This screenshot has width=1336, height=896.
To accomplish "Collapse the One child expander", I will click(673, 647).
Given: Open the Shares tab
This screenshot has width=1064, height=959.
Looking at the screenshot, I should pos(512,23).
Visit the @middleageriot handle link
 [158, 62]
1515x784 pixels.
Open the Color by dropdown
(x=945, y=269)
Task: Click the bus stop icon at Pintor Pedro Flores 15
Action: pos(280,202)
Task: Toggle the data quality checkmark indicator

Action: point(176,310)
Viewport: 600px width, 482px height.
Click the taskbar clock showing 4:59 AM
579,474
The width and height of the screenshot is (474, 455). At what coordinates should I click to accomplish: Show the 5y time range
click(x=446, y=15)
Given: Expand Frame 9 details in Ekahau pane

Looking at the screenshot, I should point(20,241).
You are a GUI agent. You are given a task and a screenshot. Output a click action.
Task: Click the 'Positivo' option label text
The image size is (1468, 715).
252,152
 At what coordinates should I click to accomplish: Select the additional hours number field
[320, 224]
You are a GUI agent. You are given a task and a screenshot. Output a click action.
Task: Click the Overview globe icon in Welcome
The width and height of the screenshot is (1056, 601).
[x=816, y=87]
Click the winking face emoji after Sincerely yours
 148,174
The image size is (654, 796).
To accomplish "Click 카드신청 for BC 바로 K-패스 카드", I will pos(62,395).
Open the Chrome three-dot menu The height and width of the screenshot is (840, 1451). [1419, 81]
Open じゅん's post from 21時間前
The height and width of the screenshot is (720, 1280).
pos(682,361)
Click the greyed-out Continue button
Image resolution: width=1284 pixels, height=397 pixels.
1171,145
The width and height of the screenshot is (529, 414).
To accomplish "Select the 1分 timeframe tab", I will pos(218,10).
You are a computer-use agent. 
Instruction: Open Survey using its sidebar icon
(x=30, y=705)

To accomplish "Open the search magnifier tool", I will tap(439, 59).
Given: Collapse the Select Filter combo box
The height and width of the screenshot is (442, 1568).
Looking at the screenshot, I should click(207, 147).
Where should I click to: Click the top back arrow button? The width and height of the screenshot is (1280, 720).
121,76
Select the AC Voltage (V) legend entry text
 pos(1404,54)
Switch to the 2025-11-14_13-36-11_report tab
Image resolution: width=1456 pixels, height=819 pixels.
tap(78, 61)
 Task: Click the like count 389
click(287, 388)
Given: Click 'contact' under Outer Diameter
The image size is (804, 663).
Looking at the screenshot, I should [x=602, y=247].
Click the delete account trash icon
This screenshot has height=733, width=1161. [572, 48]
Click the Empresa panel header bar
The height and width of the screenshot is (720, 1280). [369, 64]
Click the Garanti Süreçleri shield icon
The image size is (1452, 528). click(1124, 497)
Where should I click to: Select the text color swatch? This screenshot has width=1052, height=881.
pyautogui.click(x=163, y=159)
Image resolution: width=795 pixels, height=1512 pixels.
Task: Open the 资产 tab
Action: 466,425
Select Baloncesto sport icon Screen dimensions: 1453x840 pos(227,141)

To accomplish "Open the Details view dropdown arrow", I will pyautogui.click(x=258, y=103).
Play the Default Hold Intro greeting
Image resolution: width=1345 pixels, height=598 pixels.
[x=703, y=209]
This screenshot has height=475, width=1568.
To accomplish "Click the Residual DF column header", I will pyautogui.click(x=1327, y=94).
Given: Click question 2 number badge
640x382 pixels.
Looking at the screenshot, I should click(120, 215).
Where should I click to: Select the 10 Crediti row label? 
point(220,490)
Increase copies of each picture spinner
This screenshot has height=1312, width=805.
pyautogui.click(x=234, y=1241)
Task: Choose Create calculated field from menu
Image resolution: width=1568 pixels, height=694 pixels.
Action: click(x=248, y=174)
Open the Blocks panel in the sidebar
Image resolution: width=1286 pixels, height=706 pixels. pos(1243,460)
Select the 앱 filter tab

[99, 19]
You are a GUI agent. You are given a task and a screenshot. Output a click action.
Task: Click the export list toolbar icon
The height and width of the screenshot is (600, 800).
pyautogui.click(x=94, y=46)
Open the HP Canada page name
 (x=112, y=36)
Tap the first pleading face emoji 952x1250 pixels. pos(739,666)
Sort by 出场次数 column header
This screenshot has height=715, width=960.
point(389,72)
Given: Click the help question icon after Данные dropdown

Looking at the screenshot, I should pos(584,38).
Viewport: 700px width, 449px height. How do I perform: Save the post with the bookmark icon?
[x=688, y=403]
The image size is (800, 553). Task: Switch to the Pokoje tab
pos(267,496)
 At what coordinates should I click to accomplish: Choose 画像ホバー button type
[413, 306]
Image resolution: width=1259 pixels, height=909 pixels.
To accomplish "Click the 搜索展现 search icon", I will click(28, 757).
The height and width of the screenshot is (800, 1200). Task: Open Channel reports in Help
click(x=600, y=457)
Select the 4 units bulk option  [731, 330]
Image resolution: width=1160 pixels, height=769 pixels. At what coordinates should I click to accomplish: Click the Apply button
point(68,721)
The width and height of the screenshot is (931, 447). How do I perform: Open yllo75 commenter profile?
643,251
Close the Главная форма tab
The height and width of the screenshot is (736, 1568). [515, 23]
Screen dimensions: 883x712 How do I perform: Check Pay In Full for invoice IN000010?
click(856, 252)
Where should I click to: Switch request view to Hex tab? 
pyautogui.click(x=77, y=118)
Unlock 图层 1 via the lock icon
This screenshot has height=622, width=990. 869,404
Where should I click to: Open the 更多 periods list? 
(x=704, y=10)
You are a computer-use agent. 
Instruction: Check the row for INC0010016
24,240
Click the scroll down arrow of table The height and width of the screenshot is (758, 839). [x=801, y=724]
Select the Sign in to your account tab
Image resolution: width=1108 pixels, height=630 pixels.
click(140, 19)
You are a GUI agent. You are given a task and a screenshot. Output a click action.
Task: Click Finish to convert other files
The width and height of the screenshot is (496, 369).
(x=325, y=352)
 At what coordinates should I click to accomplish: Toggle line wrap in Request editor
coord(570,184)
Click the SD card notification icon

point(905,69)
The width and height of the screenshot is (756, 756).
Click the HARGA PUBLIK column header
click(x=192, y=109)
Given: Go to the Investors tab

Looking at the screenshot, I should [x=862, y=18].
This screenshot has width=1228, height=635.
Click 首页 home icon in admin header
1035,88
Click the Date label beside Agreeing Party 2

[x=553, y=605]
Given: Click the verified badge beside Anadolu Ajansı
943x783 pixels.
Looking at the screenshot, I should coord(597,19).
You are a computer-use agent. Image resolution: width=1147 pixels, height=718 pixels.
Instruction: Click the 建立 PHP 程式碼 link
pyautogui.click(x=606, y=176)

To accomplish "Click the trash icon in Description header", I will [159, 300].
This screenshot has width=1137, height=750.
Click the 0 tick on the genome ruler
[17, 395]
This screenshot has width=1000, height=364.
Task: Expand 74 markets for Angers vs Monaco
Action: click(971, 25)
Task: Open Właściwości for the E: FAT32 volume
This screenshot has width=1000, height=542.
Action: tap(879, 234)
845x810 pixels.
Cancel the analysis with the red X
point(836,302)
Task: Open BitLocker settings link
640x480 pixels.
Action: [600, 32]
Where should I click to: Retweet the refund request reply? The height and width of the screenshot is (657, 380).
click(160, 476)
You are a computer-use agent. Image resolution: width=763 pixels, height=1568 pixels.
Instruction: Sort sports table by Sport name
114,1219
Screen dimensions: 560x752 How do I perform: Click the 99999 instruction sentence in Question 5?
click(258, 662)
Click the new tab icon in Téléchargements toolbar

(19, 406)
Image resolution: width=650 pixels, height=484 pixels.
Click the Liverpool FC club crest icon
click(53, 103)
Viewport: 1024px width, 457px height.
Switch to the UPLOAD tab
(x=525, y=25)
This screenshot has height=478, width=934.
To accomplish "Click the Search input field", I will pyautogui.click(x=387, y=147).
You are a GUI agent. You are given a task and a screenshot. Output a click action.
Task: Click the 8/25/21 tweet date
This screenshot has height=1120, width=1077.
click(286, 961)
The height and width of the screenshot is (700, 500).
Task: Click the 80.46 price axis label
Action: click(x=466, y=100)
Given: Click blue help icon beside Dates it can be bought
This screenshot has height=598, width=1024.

*What the task asks*.
Copy all lines from the data that hold the word "computer".

*Answer to the exercise*.
You are a computer-use agent. 
You are a computer-use agent. 
You are a computer-use agent. Image resolution: width=1147 pixels, height=718 pixels.
You are a computer-use agent. Image resolution: width=763 pixels, height=1568 pixels.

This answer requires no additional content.